Seriously, the Santa stuff is so old it's grown mold. Why don't Giant fans ever have to hear about the time that their fans knocked out a Chargers coach with a thrown chunk of ice?

Enjoy your 15 minutes, Heather.


Ya gotta love the Onion...

The World's finest purveyor of fake news comes up with another gem.
"
Bush Commits One Additional Troop To Afghanistan

In an effort to display his administration's willingness to fight on all fronts in the War on Terror, President Bush said at a press conference Monday that American ground forces in Afghanistan will be aided by the immediate deployment of Marine Pfc. Tim Ekenberg of Camp Lejeune, NC.

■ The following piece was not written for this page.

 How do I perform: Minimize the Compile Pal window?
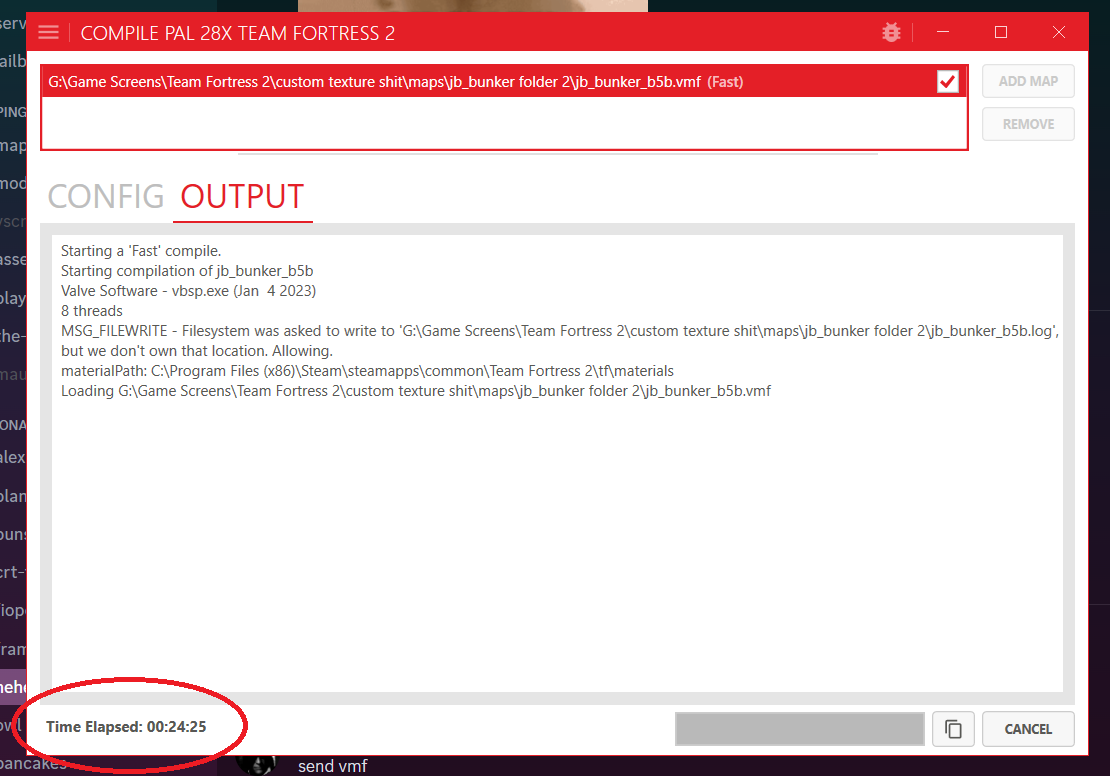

"I want the American people to know that I have not forgotten that our battle for freedom began in Afghanistan, rooting out the extremists of al-Qaeda and the Taliban," Bush said. "Today, I am ordering the deployment of the 325th Marine Expeditionary Brigade, Private Tim Ekenberg, to the embattled Kandahar region." [...]

Some prominent Democrats have expressed cautious support of Ekenberg's deployment. Sen. Hillary Clinton (D-NY) applauded the Bush administration for "at least meeting [our] demands 1/20,000th of the way."


Sadly this appears to be close to the truth, in terms of Bush's "War on Terra" strategy. The Decider would probably do it, if he thought it could help his poll numbers.